YOUR GOAL ▸ Turn the entries below into a Markdown table with two columns, Row and Line. Give each non-blank line its own numbered row, and leave out blank lines.

SUPPLIED INFORMATION ▸

==*==

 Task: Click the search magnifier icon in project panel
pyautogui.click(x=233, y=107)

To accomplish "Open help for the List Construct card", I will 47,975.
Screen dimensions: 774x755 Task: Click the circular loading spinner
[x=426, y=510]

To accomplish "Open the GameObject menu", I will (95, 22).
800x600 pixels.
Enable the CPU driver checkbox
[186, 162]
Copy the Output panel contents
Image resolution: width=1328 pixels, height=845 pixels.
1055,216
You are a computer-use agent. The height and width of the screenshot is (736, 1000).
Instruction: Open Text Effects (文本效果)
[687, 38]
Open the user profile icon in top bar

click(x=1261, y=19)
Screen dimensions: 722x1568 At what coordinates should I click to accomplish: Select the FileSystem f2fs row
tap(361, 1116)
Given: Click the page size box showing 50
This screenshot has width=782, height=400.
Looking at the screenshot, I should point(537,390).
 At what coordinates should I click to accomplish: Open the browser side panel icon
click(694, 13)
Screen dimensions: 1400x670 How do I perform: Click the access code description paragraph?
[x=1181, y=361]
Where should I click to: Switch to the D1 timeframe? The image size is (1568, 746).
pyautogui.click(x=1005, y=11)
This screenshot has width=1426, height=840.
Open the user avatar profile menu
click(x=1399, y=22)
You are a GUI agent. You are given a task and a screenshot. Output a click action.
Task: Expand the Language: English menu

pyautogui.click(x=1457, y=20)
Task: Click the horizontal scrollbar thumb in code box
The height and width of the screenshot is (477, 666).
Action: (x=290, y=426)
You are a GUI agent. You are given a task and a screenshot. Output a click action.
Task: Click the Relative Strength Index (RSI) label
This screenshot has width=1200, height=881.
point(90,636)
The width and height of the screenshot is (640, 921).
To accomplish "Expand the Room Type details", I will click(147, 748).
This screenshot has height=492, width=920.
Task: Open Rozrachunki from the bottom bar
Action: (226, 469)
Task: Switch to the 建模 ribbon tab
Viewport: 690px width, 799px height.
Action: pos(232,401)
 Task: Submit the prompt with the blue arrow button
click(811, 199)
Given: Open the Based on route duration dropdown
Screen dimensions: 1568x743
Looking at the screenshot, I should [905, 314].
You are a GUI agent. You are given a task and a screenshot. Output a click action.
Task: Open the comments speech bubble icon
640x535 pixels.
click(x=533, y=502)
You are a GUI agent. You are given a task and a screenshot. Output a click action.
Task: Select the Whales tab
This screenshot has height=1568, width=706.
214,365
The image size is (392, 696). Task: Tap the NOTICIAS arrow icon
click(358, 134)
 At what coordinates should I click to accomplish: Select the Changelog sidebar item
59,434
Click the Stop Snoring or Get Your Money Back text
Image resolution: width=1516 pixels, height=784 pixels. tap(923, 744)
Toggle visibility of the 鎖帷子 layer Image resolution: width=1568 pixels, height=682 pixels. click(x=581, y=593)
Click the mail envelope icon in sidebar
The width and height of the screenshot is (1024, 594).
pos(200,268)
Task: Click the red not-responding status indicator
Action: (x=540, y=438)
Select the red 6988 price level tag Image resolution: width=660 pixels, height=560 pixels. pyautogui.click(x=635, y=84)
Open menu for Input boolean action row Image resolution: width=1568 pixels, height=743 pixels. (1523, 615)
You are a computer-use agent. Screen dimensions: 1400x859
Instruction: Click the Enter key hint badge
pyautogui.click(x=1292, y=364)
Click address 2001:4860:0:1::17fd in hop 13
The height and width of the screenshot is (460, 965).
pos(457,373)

==*==

ANSWER TO THIS EXERCISE ▸
| Row | Line |
|---|---|
| 1 |  Task: Click the search magnifier icon in project panel |
| 2 | pyautogui.click(x=233, y=107) |
| 3 | To accomplish "Open help for the List Construct card", I will 47,975. |
| 4 | Screen dimensions: 774x755 Task: Click the circular loading spinner |
| 5 | [x=426, y=510] |
| 6 | To accomplish "Open the GameObject menu", I will (95, 22). |
| 7 | 800x600 pixels. |
| 8 | Enable the CPU driver checkbox |
| 9 | [186, 162] |
| 10 | Copy the Output panel contents |
| 11 | Image resolution: width=1328 pixels, height=845 pixels. |
| 12 | 1055,216 |
| 13 | You are a computer-use agent. The height and width of the screenshot is (736, 1000). |
| 14 | Instruction: Open Text Effects (文本效果) |
| 15 | [687, 38] |
| 16 | Open the user profile icon in top bar |
| 17 | click(x=1261, y=19) |
| 18 | Screen dimensions: 722x1568 At what coordinates should I click to accomplish: Select the FileSystem f2fs row |
| 19 | tap(361, 1116) |
| 20 | Given: Click the page size box showing 50 |
| 21 | This screenshot has width=782, height=400. |
| 22 | Looking at the screenshot, I should point(537,390). |
| 23 |  At what coordinates should I click to accomplish: Open the browser side panel icon |
| 24 | click(694, 13) |
| 25 | Screen dimensions: 1400x670 How do I perform: Click the access code description paragraph? |
| 26 | [x=1181, y=361] |
| 27 | Where should I click to: Switch to the D1 timeframe? The image size is (1568, 746). |
| 28 | pyautogui.click(x=1005, y=11) |
| 29 | This screenshot has width=1426, height=840. |
| 30 | Open the user avatar profile menu |
| 31 | click(x=1399, y=22) |
| 32 | You are a GUI agent. You are given a task and a screenshot. Output a click action. |
| 33 | Task: Expand the Language: English menu |
| 34 | pyautogui.click(x=1457, y=20) |
| 35 | Task: Click the horizontal scrollbar thumb in code box |
| 36 | The height and width of the screenshot is (477, 666). |
| 37 | Action: (x=290, y=426) |
| 38 | You are a GUI agent. You are given a task and a screenshot. Output a click action. |
| 39 | Task: Click the Relative Strength Index (RSI) label |
| 40 | This screenshot has width=1200, height=881. |
| 41 | point(90,636) |
| 42 | The width and height of the screenshot is (640, 921). |
| 43 | To accomplish "Expand the Room Type details", I will click(147, 748). |
| 44 | This screenshot has height=492, width=920. |
| 45 | Task: Open Rozrachunki from the bottom bar |
| 46 | Action: (226, 469) |
| 47 | Task: Switch to the 建模 ribbon tab |
| 48 | Viewport: 690px width, 799px height. |
| 49 | Action: pos(232,401) |
| 50 |  Task: Submit the prompt with the blue arrow button |
| 51 | click(811, 199) |
| 52 | Given: Open the Based on route duration dropdown |
| 53 | Screen dimensions: 1568x743 |
| 54 | Looking at the screenshot, I should [905, 314]. |
| 55 | You are a GUI agent. You are given a task and a screenshot. Output a click action. |
| 56 | Task: Open the comments speech bubble icon |
| 57 | 640x535 pixels. |
| 58 | click(x=533, y=502) |
| 59 | You are a GUI agent. You are given a task and a screenshot. Output a click action. |
| 60 | Task: Select the Whales tab |
| 61 | This screenshot has height=1568, width=706. |
| 62 | 214,365 |
| 63 | The image size is (392, 696). Task: Tap the NOTICIAS arrow icon |
| 64 | click(358, 134) |
| 65 |  At what coordinates should I click to accomplish: Select the Changelog sidebar item |
| 66 | 59,434 |
| 67 | Click the Stop Snoring or Get Your Money Back text |
| 68 | Image resolution: width=1516 pixels, height=784 pixels. tap(923, 744) |
| 69 | Toggle visibility of the 鎖帷子 layer Image resolution: width=1568 pixels, height=682 pixels. click(x=581, y=593) |
| 70 | Click the mail envelope icon in sidebar |
| 71 | The width and height of the screenshot is (1024, 594). |
| 72 | pos(200,268) |
| 73 | Task: Click the red not-responding status indicator |
| 74 | Action: (x=540, y=438) |
| 75 | Select the red 6988 price level tag Image resolution: width=660 pixels, height=560 pixels. pyautogui.click(x=635, y=84) |
| 76 | Open menu for Input boolean action row Image resolution: width=1568 pixels, height=743 pixels. (1523, 615) |
| 77 | You are a computer-use agent. Screen dimensions: 1400x859 |
| 78 | Instruction: Click the Enter key hint badge |
| 79 | pyautogui.click(x=1292, y=364) |
| 80 | Click address 2001:4860:0:1::17fd in hop 13 |
| 81 | The height and width of the screenshot is (460, 965). |
| 82 | pos(457,373) |